I am having trouble to figure out the order of the differential form $dx$ is on the infinity point $P=[0:1:0]$ of the elliptic curve $C$: $$y^2 = (x-e_1)(x-e_2)(x-e_3)$$
I want to compute this straight from the definitions instead of using any theorem. My first step was to find a uniformizer. For that, I computed
$$\mathfrak m_{[0:1:0]}/\mathfrak m^2_{[0:1:0]} = (x,z)/(x^2,xz,z^2)$$
From homogenizing the equation of the elliptic curve and expanding the left hand side, one sees that $zy^2= x^3 +... \in \mathfrak m^2_{[0:1:0]}$. Since $y^2$ doesn't vanish at $P=[0:1:0]$, it is a unit in the local ring $C_P$. Hence $z\in \mathfrak m^2_{[0:1:0]}$ and $x$ is a uniformizer, which we name '$t$'.

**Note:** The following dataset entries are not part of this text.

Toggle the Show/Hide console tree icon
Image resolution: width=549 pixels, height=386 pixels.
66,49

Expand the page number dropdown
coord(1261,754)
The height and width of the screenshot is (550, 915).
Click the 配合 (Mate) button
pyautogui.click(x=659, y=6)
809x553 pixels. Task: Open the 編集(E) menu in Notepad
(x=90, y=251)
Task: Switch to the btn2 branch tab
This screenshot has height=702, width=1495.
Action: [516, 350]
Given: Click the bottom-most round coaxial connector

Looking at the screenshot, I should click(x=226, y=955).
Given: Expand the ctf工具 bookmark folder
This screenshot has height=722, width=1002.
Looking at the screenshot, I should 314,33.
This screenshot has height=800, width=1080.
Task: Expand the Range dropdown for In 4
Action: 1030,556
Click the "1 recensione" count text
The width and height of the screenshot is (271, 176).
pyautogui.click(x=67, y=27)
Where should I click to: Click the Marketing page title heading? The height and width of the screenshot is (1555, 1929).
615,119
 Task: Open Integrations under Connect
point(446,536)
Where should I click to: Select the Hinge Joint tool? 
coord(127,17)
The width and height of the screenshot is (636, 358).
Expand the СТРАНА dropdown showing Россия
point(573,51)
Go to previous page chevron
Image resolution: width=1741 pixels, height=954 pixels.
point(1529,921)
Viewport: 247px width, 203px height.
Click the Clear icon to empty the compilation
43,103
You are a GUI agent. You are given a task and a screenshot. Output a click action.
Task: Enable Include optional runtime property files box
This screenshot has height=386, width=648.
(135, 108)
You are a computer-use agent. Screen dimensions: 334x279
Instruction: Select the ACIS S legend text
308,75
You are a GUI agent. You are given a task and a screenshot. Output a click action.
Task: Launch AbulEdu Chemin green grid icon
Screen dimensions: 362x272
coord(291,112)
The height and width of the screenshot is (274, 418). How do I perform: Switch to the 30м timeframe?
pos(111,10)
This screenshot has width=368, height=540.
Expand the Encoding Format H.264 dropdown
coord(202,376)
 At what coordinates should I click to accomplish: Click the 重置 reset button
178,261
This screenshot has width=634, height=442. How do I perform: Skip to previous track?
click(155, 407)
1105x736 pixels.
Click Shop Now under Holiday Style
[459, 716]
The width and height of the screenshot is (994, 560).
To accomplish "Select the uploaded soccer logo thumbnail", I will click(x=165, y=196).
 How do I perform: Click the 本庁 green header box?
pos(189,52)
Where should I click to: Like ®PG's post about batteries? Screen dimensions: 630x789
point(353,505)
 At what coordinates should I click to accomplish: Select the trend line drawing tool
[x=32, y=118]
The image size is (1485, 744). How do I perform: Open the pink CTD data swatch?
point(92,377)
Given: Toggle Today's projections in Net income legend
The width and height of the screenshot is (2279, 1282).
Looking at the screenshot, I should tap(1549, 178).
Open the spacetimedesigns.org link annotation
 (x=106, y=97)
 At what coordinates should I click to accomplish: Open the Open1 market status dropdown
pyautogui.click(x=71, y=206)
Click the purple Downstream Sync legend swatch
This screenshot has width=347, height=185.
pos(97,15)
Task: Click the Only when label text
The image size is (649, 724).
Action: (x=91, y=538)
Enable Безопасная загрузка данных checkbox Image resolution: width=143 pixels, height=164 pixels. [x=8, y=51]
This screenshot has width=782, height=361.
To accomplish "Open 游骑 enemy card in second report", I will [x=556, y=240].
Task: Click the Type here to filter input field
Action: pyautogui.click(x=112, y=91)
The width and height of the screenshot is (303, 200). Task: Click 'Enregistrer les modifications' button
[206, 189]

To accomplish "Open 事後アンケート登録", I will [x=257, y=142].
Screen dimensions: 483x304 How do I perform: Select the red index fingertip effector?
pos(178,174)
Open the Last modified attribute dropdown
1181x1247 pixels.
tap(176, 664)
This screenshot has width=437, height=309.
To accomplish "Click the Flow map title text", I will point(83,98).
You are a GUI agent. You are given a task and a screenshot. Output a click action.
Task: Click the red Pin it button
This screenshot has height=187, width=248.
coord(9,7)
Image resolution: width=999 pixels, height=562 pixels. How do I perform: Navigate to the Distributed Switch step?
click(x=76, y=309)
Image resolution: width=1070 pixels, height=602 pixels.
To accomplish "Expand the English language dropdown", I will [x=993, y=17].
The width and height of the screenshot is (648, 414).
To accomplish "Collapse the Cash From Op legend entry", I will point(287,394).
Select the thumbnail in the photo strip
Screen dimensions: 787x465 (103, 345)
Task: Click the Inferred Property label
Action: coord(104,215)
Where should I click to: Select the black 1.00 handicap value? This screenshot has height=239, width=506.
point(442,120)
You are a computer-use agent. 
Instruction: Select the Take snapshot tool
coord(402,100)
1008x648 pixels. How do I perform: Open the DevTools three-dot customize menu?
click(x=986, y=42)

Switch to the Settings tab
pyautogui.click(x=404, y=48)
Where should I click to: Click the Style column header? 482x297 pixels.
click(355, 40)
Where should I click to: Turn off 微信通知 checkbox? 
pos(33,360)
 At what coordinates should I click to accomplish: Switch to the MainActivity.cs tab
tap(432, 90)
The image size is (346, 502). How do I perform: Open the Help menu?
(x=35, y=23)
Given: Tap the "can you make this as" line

Now, by definition $\operatorname{ord}_P(dx) = \operatorname{ord}_P(dx/dt) = 0$. I know that I made a mistake, for according to my reference this should be $=-3$. But where was it?
Let $X,Y,Z$ be the homogeneous coordinates of $\mathbb P^2$ so that $x=X/Z,y=Y/Z$.
At $P$ we choose the coordinates $t=X/Y, u=Z/Y$ and then $P$ is given by $t=u=0$.
As you write, $t$ is a uniformizing parameter for the curve $C$ at its point $P$ since the equation of $C$ in the affine plane $Y\neq0$ (with coordinates $t,u$) is $$u=t^3-\cdots-e_1e_2e_3u^3 =\text {a homogeneous polynomial of degree 3 in t,u}\quad (\ast)$$ Let us come back to your question.
We have $x=X/Z=t/u$. Now in the local ring $\mathcal O_{C,P}$, a discrete valuation ring, equation $(\ast)$ implies that $u$ has valuation $3$.
Hence $x=X/Z=t/u$ has valuation $-2$ so that indeed $\operatorname{ord}_P(dx)=-3$, just as your text claims.
Edit: a complement
It is easy to see that the order of $dx$ is $1$ at $P_i=(e_i:1:0)$, so that the divisor of $dx$ is $$\text {div}\:dx=1.P_1+1.P_2+1.P_3-3.P$$ The degree of that divisor is $0$ : this is in line with the fact that the canonical bundle $K_C$, of which $dx$ is a rational section, has degree $0$.